> WHAT IS NEEDED: Every entry is to be written out word for word.

> DATASET ENTRIES:
§ §
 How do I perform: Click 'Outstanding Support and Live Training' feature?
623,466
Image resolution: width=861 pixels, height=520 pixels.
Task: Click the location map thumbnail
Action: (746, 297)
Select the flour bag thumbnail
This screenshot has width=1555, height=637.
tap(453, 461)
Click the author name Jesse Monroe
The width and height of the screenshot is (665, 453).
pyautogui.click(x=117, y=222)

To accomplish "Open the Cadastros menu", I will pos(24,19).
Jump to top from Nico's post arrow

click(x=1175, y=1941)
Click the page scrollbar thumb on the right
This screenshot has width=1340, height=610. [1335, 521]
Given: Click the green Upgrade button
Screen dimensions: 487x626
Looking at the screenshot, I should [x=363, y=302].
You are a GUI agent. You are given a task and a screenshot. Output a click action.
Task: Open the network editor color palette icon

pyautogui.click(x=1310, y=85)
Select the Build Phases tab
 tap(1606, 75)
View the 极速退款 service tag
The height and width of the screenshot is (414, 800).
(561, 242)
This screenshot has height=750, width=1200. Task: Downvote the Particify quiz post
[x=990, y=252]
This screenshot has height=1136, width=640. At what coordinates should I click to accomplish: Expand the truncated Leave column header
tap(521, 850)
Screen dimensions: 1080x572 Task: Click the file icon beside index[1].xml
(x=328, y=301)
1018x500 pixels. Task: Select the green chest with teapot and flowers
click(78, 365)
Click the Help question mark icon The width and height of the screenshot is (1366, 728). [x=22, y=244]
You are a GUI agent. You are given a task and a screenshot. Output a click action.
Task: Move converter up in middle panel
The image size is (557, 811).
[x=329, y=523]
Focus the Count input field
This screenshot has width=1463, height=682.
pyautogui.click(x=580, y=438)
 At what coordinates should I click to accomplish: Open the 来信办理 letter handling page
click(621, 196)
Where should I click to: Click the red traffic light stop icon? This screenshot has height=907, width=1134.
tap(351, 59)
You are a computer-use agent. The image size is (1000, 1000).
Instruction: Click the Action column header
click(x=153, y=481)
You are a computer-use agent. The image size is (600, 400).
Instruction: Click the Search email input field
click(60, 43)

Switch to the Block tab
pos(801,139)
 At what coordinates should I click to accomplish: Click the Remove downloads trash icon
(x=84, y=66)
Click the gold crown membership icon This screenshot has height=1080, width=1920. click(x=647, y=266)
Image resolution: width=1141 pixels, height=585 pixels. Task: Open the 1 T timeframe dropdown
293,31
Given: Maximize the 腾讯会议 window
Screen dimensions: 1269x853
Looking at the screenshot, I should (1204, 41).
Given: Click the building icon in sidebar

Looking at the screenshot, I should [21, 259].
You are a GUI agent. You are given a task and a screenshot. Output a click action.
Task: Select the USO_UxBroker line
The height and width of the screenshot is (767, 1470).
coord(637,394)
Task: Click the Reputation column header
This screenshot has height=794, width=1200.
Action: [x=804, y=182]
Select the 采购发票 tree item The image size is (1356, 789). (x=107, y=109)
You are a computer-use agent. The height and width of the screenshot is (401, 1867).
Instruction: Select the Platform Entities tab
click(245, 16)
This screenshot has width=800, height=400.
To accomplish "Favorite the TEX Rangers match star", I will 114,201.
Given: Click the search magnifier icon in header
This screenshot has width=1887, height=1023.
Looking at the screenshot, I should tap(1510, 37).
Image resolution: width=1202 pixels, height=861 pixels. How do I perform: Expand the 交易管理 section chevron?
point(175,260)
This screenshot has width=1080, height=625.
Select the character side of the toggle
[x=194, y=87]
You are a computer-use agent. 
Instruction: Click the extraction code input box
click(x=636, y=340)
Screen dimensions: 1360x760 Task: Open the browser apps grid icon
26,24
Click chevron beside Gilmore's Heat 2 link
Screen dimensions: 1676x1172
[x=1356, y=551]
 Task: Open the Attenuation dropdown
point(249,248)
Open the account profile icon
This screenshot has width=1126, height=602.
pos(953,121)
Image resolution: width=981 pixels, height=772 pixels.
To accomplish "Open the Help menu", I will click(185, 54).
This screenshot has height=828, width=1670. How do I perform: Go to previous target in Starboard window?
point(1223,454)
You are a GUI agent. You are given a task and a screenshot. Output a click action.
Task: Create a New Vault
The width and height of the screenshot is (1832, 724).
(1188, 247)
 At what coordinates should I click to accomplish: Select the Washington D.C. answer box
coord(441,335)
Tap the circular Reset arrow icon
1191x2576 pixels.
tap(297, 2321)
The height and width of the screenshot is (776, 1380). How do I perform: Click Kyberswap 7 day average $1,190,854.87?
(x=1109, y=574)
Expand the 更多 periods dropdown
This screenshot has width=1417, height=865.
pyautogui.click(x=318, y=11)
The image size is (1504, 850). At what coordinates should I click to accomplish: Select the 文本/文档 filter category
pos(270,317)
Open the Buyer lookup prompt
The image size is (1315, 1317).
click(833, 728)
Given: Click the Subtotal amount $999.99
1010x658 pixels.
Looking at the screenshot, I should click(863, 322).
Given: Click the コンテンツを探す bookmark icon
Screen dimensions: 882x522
§ §
> EXERCISE RESPONSE:
 How do I perform: Click 'Outstanding Support and Live Training' feature?
623,466
Image resolution: width=861 pixels, height=520 pixels.
Task: Click the location map thumbnail
Action: (746, 297)
Select the flour bag thumbnail
This screenshot has width=1555, height=637.
tap(453, 461)
Click the author name Jesse Monroe
The width and height of the screenshot is (665, 453).
pyautogui.click(x=117, y=222)

To accomplish "Open the Cadastros menu", I will pos(24,19).
Jump to top from Nico's post arrow

click(x=1175, y=1941)
Click the page scrollbar thumb on the right
This screenshot has width=1340, height=610. [1335, 521]
Given: Click the green Upgrade button
Screen dimensions: 487x626
Looking at the screenshot, I should [x=363, y=302].
You are a GUI agent. You are given a task and a screenshot. Output a click action.
Task: Open the network editor color palette icon

pyautogui.click(x=1310, y=85)
Select the Build Phases tab
 tap(1606, 75)
View the 极速退款 service tag
The height and width of the screenshot is (414, 800).
(561, 242)
This screenshot has height=750, width=1200. Task: Downvote the Particify quiz post
[x=990, y=252]
This screenshot has height=1136, width=640. At what coordinates should I click to accomplish: Expand the truncated Leave column header
tap(521, 850)
Screen dimensions: 1080x572 Task: Click the file icon beside index[1].xml
(x=328, y=301)
1018x500 pixels. Task: Select the green chest with teapot and flowers
click(78, 365)
Click the Help question mark icon The width and height of the screenshot is (1366, 728). [x=22, y=244]
You are a GUI agent. You are given a task and a screenshot. Output a click action.
Task: Move converter up in middle panel
The image size is (557, 811).
[x=329, y=523]
Focus the Count input field
This screenshot has width=1463, height=682.
pyautogui.click(x=580, y=438)
 At what coordinates should I click to accomplish: Open the 来信办理 letter handling page
click(621, 196)
Where should I click to: Click the red traffic light stop icon? This screenshot has height=907, width=1134.
tap(351, 59)
You are a computer-use agent. The image size is (1000, 1000).
Instruction: Click the Action column header
click(x=153, y=481)
You are a computer-use agent. The image size is (600, 400).
Instruction: Click the Search email input field
click(60, 43)

Switch to the Block tab
pos(801,139)
 At what coordinates should I click to accomplish: Click the Remove downloads trash icon
(x=84, y=66)
Click the gold crown membership icon This screenshot has height=1080, width=1920. click(x=647, y=266)
Image resolution: width=1141 pixels, height=585 pixels. Task: Open the 1 T timeframe dropdown
293,31
Given: Maximize the 腾讯会议 window
Screen dimensions: 1269x853
Looking at the screenshot, I should (1204, 41).
Given: Click the building icon in sidebar

Looking at the screenshot, I should [21, 259].
You are a GUI agent. You are given a task and a screenshot. Output a click action.
Task: Select the USO_UxBroker line
The height and width of the screenshot is (767, 1470).
coord(637,394)
Task: Click the Reputation column header
This screenshot has height=794, width=1200.
Action: [x=804, y=182]
Select the 采购发票 tree item The image size is (1356, 789). (x=107, y=109)
You are a computer-use agent. The height and width of the screenshot is (401, 1867).
Instruction: Select the Platform Entities tab
click(245, 16)
This screenshot has width=800, height=400.
To accomplish "Favorite the TEX Rangers match star", I will 114,201.
Given: Click the search magnifier icon in header
This screenshot has width=1887, height=1023.
Looking at the screenshot, I should tap(1510, 37).
Image resolution: width=1202 pixels, height=861 pixels. How do I perform: Expand the 交易管理 section chevron?
point(175,260)
This screenshot has width=1080, height=625.
Select the character side of the toggle
[x=194, y=87]
You are a computer-use agent. 
Instruction: Click the extraction code input box
click(x=636, y=340)
Screen dimensions: 1360x760 Task: Open the browser apps grid icon
26,24
Click chevron beside Gilmore's Heat 2 link
Screen dimensions: 1676x1172
[x=1356, y=551]
 Task: Open the Attenuation dropdown
point(249,248)
Open the account profile icon
This screenshot has width=1126, height=602.
pos(953,121)
Image resolution: width=981 pixels, height=772 pixels.
To accomplish "Open the Help menu", I will click(185, 54).
This screenshot has height=828, width=1670. How do I perform: Go to previous target in Starboard window?
point(1223,454)
You are a GUI agent. You are given a task and a screenshot. Output a click action.
Task: Create a New Vault
The width and height of the screenshot is (1832, 724).
(1188, 247)
 At what coordinates should I click to accomplish: Select the Washington D.C. answer box
coord(441,335)
Tap the circular Reset arrow icon
1191x2576 pixels.
tap(297, 2321)
The height and width of the screenshot is (776, 1380). How do I perform: Click Kyberswap 7 day average $1,190,854.87?
(x=1109, y=574)
Expand the 更多 periods dropdown
This screenshot has width=1417, height=865.
pyautogui.click(x=318, y=11)
The image size is (1504, 850). At what coordinates should I click to accomplish: Select the 文本/文档 filter category
pos(270,317)
Open the Buyer lookup prompt
The image size is (1315, 1317).
click(833, 728)
Given: Click the Subtotal amount $999.99
1010x658 pixels.
Looking at the screenshot, I should click(863, 322).
Given: Click the コンテンツを探す bookmark icon
Screen dimensions: 882x522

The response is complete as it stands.